|Title||Becoming the Bishop: Examinations of Episcopal Self-Fashioning, II - The Central Middle Ages|
|Date/Time||Monday 4 July 2022: 14.15-15.45|
|Sponsor||EPISCOPUS: Society for the Study of Bishops & Secular Clergy / PSALM Network (Politics, Society & Liturgy in the Middle Ages)|
|Organiser||Evan A. Gatti, Department of History & Geography, Elon University, North Carolina|
|Moderator/Chair||Henry Parkes, Department of Music, University of Nottingham|
|Paper 204-a||Being a Bishop at the Edges of Latin Christianity: Liturgy and War in the Unknown High Medieval Pontifical from Wrocław
Paweł Figurski, Instytut Sztuki, Polskiej Akademii Nauk, Warszawa
Index Terms: Crusades; Ecclesiastical History; Liturgy; Politics and Diplomacy
|Paper 204-b||Law and Liturgy after the Investiture Contest: Episcopal Responsibilities in Munich, Bayerische Staatsbibliothek Clm 3909
Erik G. Niblaeus, Department of Anglo-Saxon, Norse & Celtic, University of Cambridge
Index Terms: Ecclesiastical History; Law; Liturgy; Manuscripts and Palaeography
|Paper 204-c||Acting Their Parts: The Iconographies of Episcopal Authority Modeled through the Vercelli Rotolus
Evan A. Gatti, Department of History & Geography, Elon University, North Carolina
Index Terms: Art History - General; Art History - Painting; Ecclesiastical History; Religious Life
|Abstract||This session will explore the many ways that medieval bishops responded to local, regional, and institutional influences in order to create effective, individualized identities. While the office of the medieval bishop outlines certain rights, privileges, and responsibilities, how one managed those rights, privileges, and responsibilities varies greatly. At times, this variation was in response to local needs, conflicts, or traditions, but in other cases, the actions of a bishop seemed to point towards ambition, piety, or some other notable characteristic of a historical individual. By examining how a bishop defined himself within and beyond the office, we gain a better understanding of which aspects of a historical bishop are defined by the legacy of the apostolic office and which might be unique to the men who occupied it.

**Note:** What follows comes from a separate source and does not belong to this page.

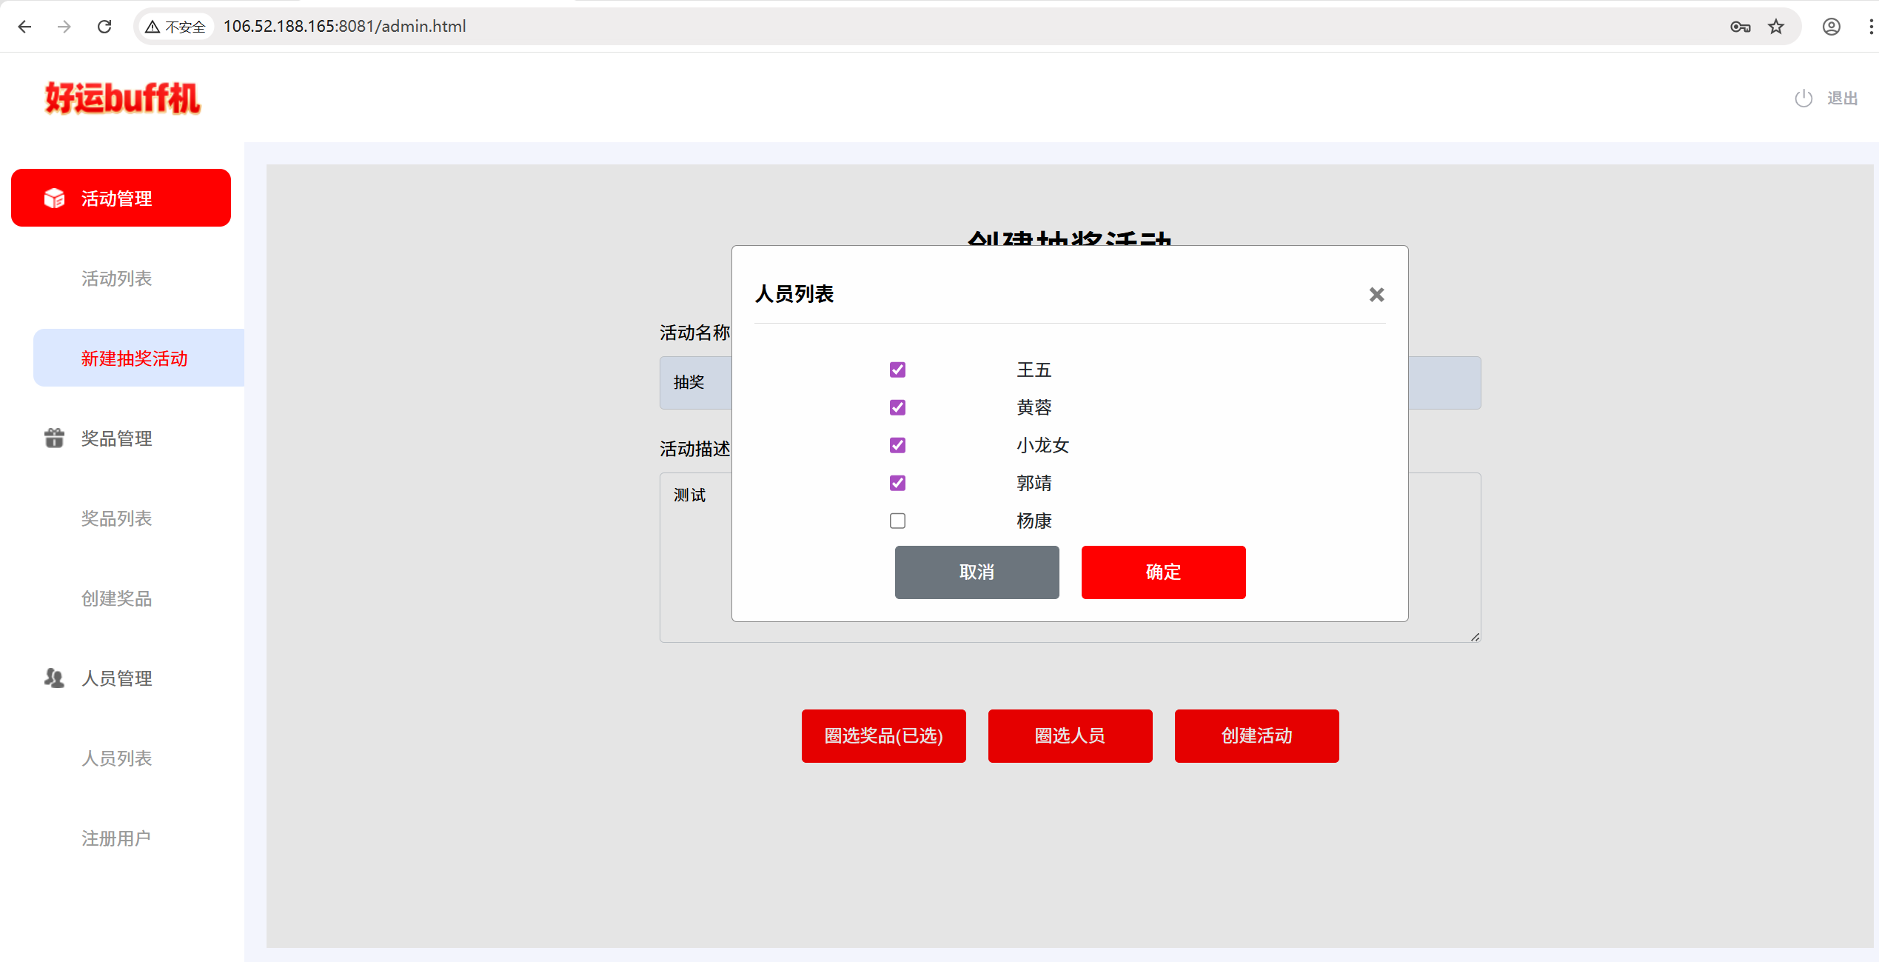The image size is (1879, 962).
Task: Open 注册用户 in the sidebar
Action: [x=116, y=838]
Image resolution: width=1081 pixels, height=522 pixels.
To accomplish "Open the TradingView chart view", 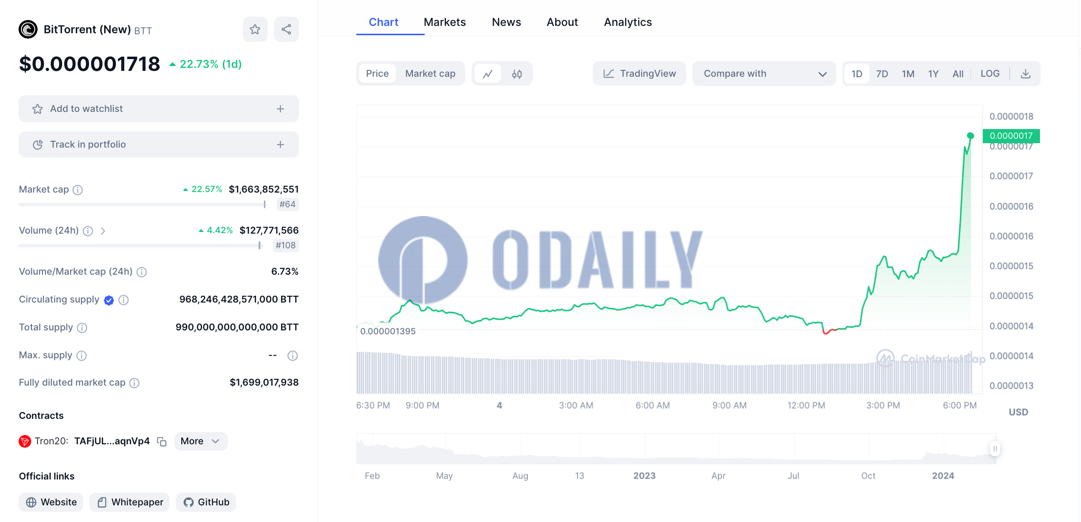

'Being a Bishop at the Edges of Latin Christianity: Liturgy and War in the Unknown High Medieval Pontifical from Wrocław'
The paper examines a newly discovered pontifical of the 12th century. The codex of Central European origin, hitherto unknown to the academic community, was found in February 2020 in one of the ecclesiastical archives in southern Poland. The book contains prayers for occasional needs and benedictions of various objects, including the sword, the sandals, and the staff. Since some of the manuscript's elements include the liturgies of war, this posits a link between the codex and the military campaigns against the non-Christians conducted by the Piast ruling dynasty in the High Middle Ages. This paper argues that the manuscript aptly fits the context of crusades emerging on the Baltic rim in the 12th century.
'Law and Liturgy after the Investiture Contest: Episcopal Responsibilities in Munich, Bayerische Staatsbibliothek Clm 3909'
This paper will look at a manuscript containing canon-legal and liturgical texts compiled at Augsburg cathedral in the mid-12th century, for or by a bishop, in the aftermath of a long dispute between Bishop Hermann II (1096-1133) and the canons of the cathedral chapter. It will situate the compilation against the background of the dispute, and amongst other books produced or annotated at Augsburg in the same period.
'Acting Their Parts: The Iconographies of Episcopal Authority modeled through the Vercelli Rotolus'
This paper will analyze iconographies of episcopal authority on the Vercelli Rotolus (ACV 5) as well as hypothesize connections between imagery (now lost) and context (now forgotten) that may have expanded this iconography. The Rotolus is a 13th-century object that purports to preserve 11th-century wall painting from the Cathedral in Vercelli. The images of Acts preserved by the drawing are believed to have been accompanied by frescoes of constellations, the Life of San Eusebius, and portraits of the bishops of Vercelli. We cannot be sure the drawing was once painted, or that the other frescoes existed, but we can imagine how these programs celebrated the authority of the bishop, linked his good works to the apostles, and bolstered the episcopate of Vercelli.